HALTOM CITY, Tex. — A Democratic senator in Texas that made headlines earlier this year for her attempts to block a pro-life bill from being passed by state lawmakers has announced her candidacy for governor.
Senator Wendy Davis of Fort Worth made the announcement on Thursday at Wiley G. Thomas Coliseum in Haltom City where she graduated from high school over 30 years ago.

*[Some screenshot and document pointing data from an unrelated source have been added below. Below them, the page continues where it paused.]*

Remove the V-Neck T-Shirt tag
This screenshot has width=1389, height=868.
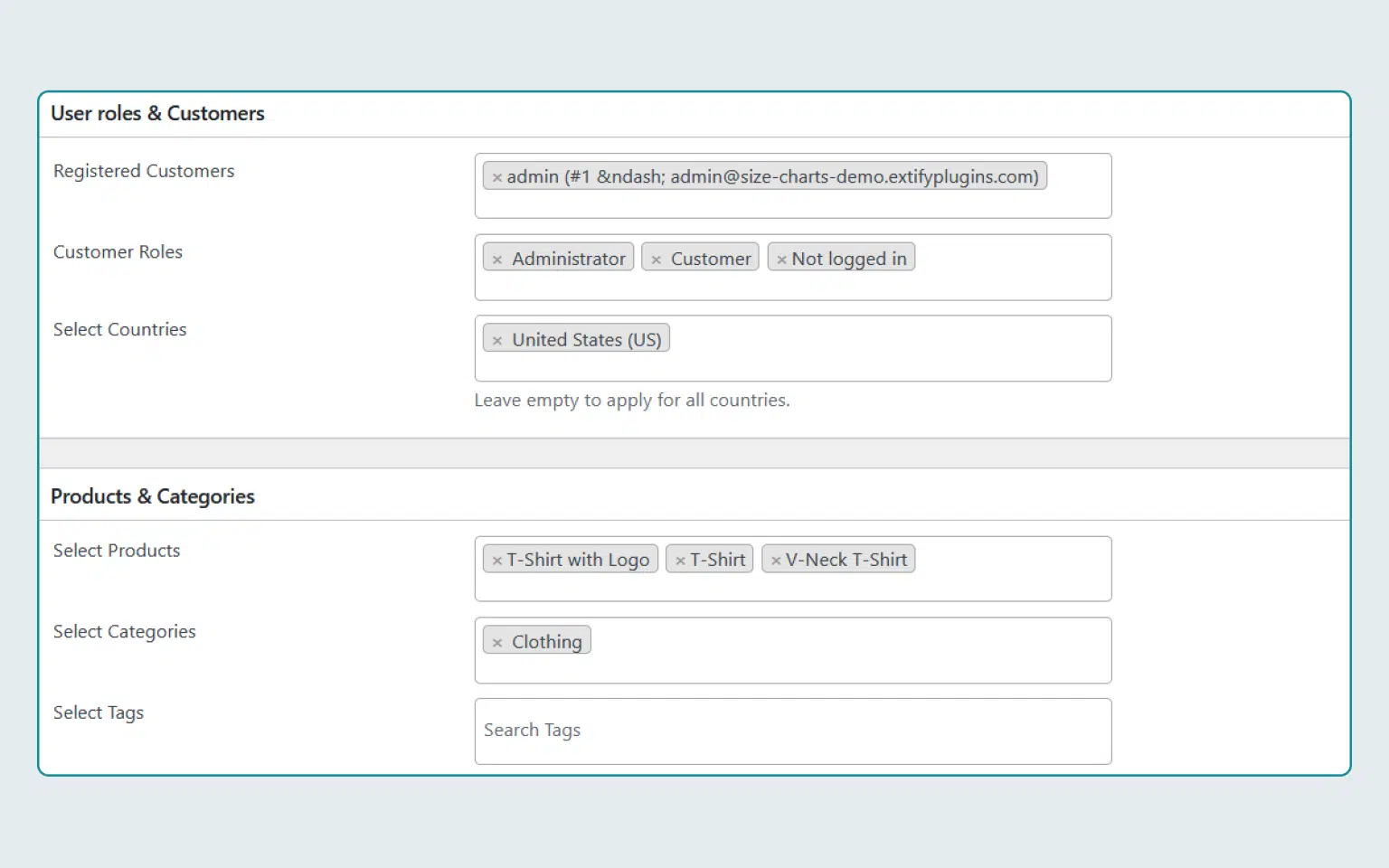775,561
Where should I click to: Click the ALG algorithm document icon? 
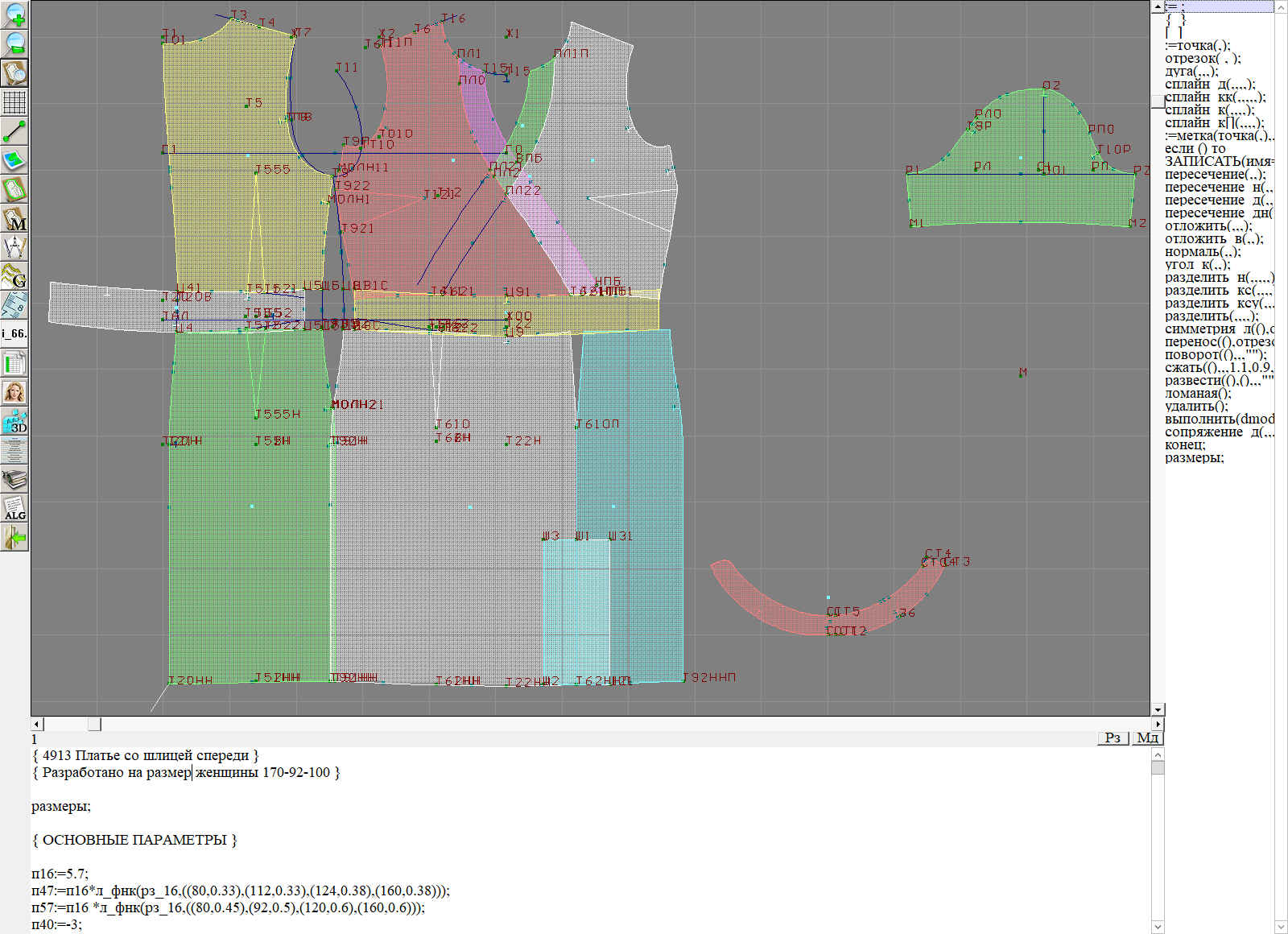coord(14,509)
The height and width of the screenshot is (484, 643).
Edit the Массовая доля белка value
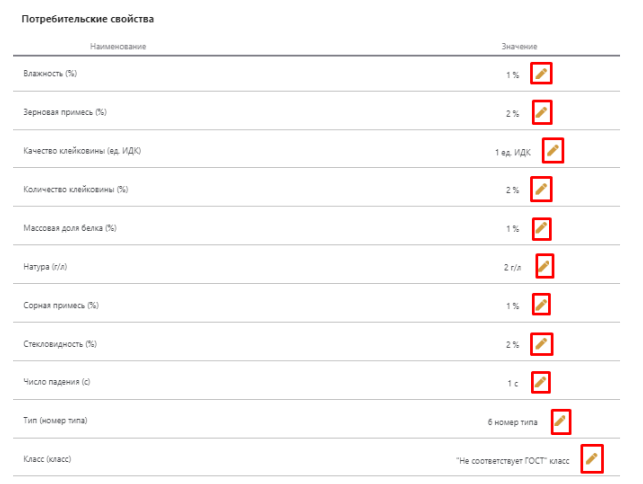click(541, 228)
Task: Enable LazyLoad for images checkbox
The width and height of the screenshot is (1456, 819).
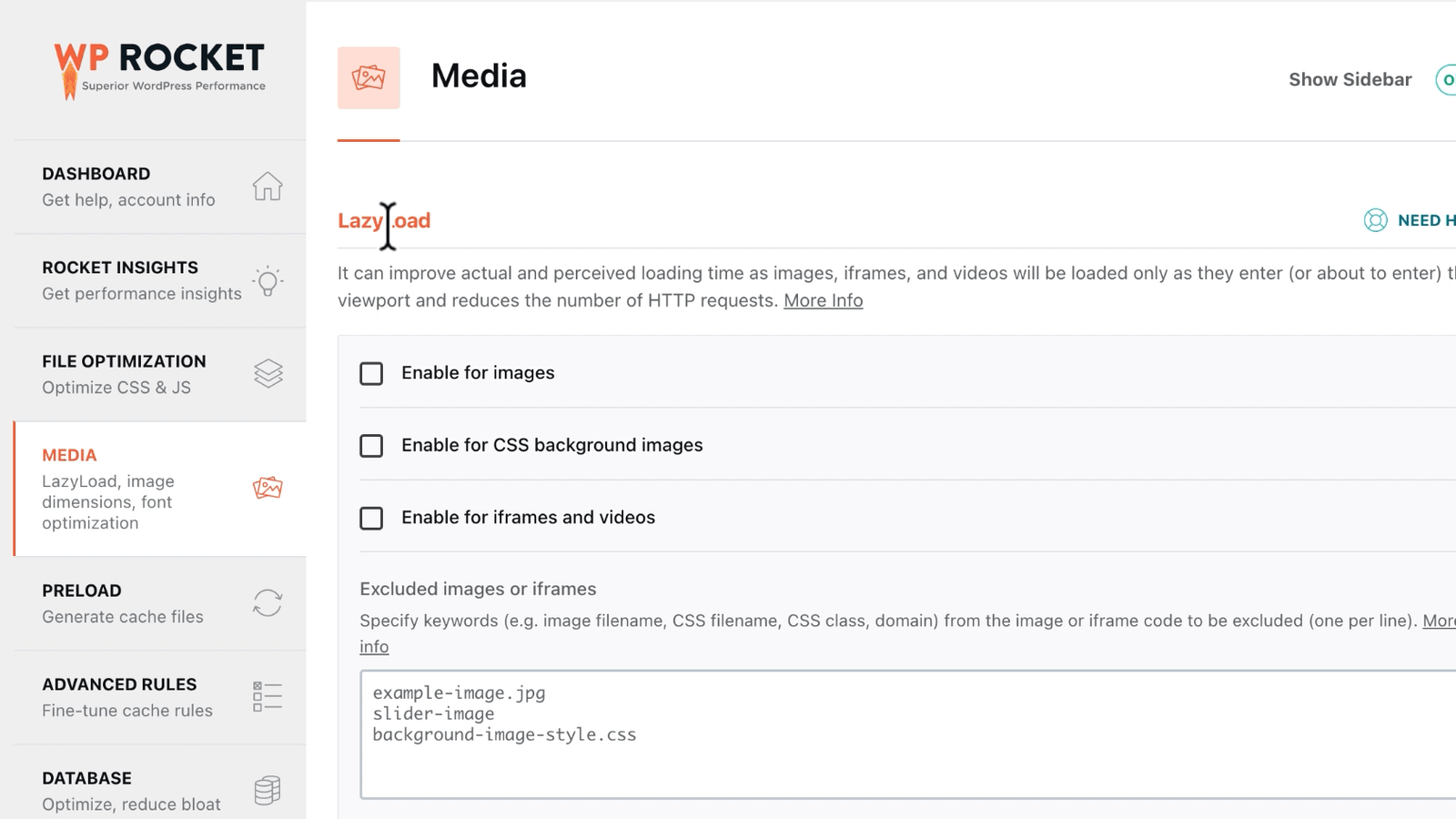Action: click(371, 373)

“We’re here, of course, because we care about Texas,” she stated to those gathered “We’re here because we care about Texans, and we’re here because we believe it’s time to give all Texans a voice in their future and a place in Texas’ future.”
Davis became known this summer for her efforts to defeat a pro-life bill that sought to ban abortions after 20 weeks gestation, as well as require abortion facilities in the state to conform to surgical center standards. Wearing pink sneakers for the occasion, Davis led an 11-hour-long filibuster to delay voting on the bill, speaking until Lieutenant Governor David Dewhurst ended her speech because she had strayed off topic.
“[These bills] do real damage to our state and to the families whose rights are violated, and whose personal relationship with their doctor and their Creator, which should belong to them and them alone, is being violated,” the senator, who graduated from Texas Christian University, claimed during the filibuster.
By 3:00 a.m. the following morning, the bill was officially declared dead. However, disturbed by Davis’ actions, Governor Rick Perry called a special session of the Texas legislature so that the bill could go up for a vote. It later passed and was signed into law.
“I’m all about honest, open debate; parliamentary tactics are certainly nothing new. But what we witnessed … was nothing more than the hijacking of the democratic process,” he stated, speaking at the 43rd annual National Right to Life Convention in Dallas. “This is simply too important a cause to allow unruly actions of a few to stand in its way.”
Perry’s attorney general, Greg Abbott, will be running against Davis in the gubernatorial election as he announced his candidacy in July of this year. Abbott, a paraplegic, has already raised $23 million for the campaign.
“Some politicians talk about having a steel spine; I actually have one,” he quipped. “I will use my steel spine to fight for you and every Texas family.”
Abbott, a Roman Catholic, had investigated a branch of the abortion giant Planned Parenthood earlier this year. In announcing a $1.4 million payback settlement this summer, he outlined that he believed the organization had committed Medicaid fraud.
“[S]tate investigators determined that Planned Parenthood Gulf Coast falsified material information in patients’ medical records in order to support fraudulent reimbursement claims to the Medicaid program,” Abbott’s office explained.
The attorney general is also currently fighting a lawsuit from the ACLU and other abortion proponents, which seek to overturn the new abortion regulations passed in the legislature–the very same bill that Davis attempted to thwart.
According to the latest polls, Abbott is leading the race by eight percentage points, but pollsters state that many voters haven’t given much thought to the election at this point.